Did You Overfit? PBO and Deflated Sharpe

TL;DR

If you backtested many candidate strategies and picked the best Sharpe, the best strategy is probably overfit. Two complementary tests quantify how much: PBO via Combinatorially-Symmetric Cross-Validation (how often the in-sample winner under-performs out of sample), and DSR, the Deflated Sharpe Ratio (whether the winner's Sharpe is statistically real given the number of trials and the return distribution's non-normality). A PBO above 0.5 or a DSR below 50% is a red flag. This article shows how to compute both in ~80 lines of Python, or upload your CSV directly to /tools/backtest-overfitting-score/.

The failure mode

You have 50 candidate strategies. You run each on 10 years of history. The best one has Sharpe 2.1. You write a breathless Reddit post about it. You deploy it live. Three months later it's flat.

This is the single most-documented failure mode in retail algo trading. It has a well-studied statistical signature — best-of-many strategies nearly always picks a lucky outlier rather than a real edge. The fix is not to stop testing many strategies; it's to measure the multiple-testing correction and discount the winner accordingly.

Test 1: Deflated Sharpe Ratio

Bailey & Lopez de Prado's 2014 Deflated Sharpe Ratio is the closed-form answer to "is this Sharpe real or lucky?"¹ It takes the observed Sharpe and deflates it for:

Selection bias — the number of strategies you tested to find this winner
Non-normality — skewness and excess kurtosis of the return distribution

The formula:

DSR = Φ( (SR − E[max SR*]) · √(T − 1)
         / √(1 − γ₃·SR + ((γ₄ − 1)/4)·SR²) )

where SR is the observed Sharpe, T is the number of observations, γ₃ is skewness, γ₄ is excess kurtosis, and E[max SR*] is the expected maximum Sharpe under the null that all N strategies have zero true Sharpe.

E[max SR*] is approximated as:

E[max SR*] ≈ (1 − γ) · Φ⁻¹(1 − 1/N) + γ · Φ⁻¹(1 − 1/(N·e))

where γ ≈ 0.5772 is the Euler–Mascheroni constant.

In Python

import numpy as np
from scipy.stats import norm, skew, kurtosis

def expected_max_sr(n):
    if n <= 1:
        return 0.0
    gamma = 0.5772156649
    return (1 - gamma) * norm.ppf(1 - 1/n) + gamma * norm.ppf(1 - 1/(n * np.e))

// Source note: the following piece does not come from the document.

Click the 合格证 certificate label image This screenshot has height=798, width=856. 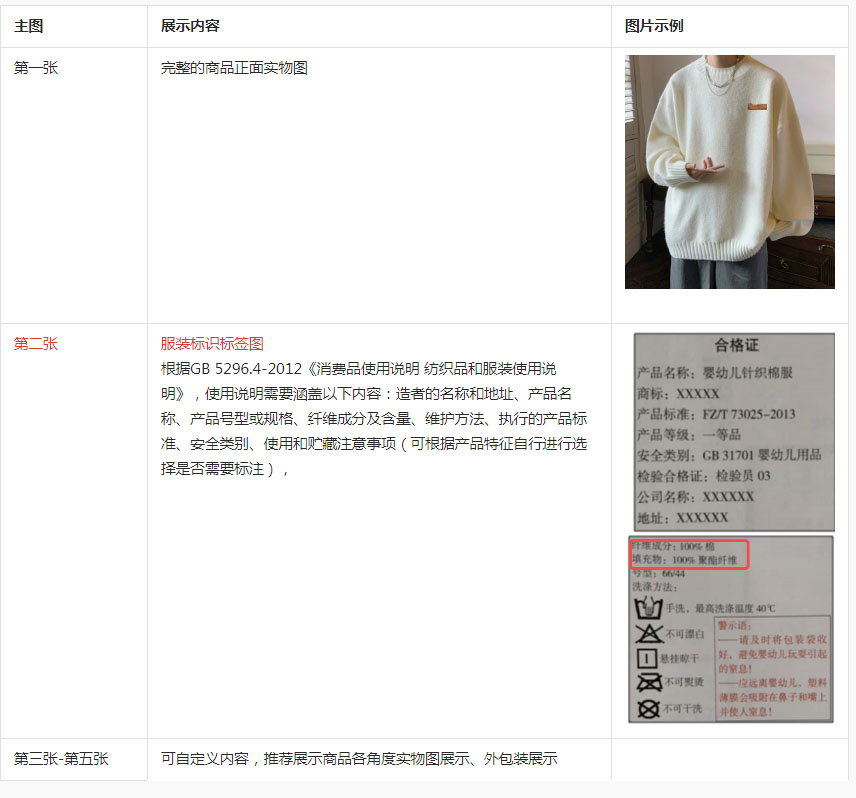click(x=733, y=430)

def deflated_sharpe(returns, n_strategies):
    mean = returns.mean()
    std = returns.std(ddof=1)
    sr = mean / std  # per-period Sharpe (NOT annualized)
    t = len(returns)
    s3 = skew(returns, bias=False)
    s4 = kurtosis(returns, fisher=True, bias=False)  # excess kurtosis
    e_max = expected_max_sr(n_strategies)
    denom = np.sqrt(1 - s3 * sr + ((s4 - 1) / 4) * sr ** 2)
    z = ((sr - e_max) * np.sqrt(t - 1)) / denom
    return norm.cdf(z)

DSR returns a probability in [0, 1]. Values above ~95% mean the Sharpe is very likely real after correcting for the selection bias. Below 50%: probably a coincidence.

Test 2: Probability of Backtest Overfitting (PBO)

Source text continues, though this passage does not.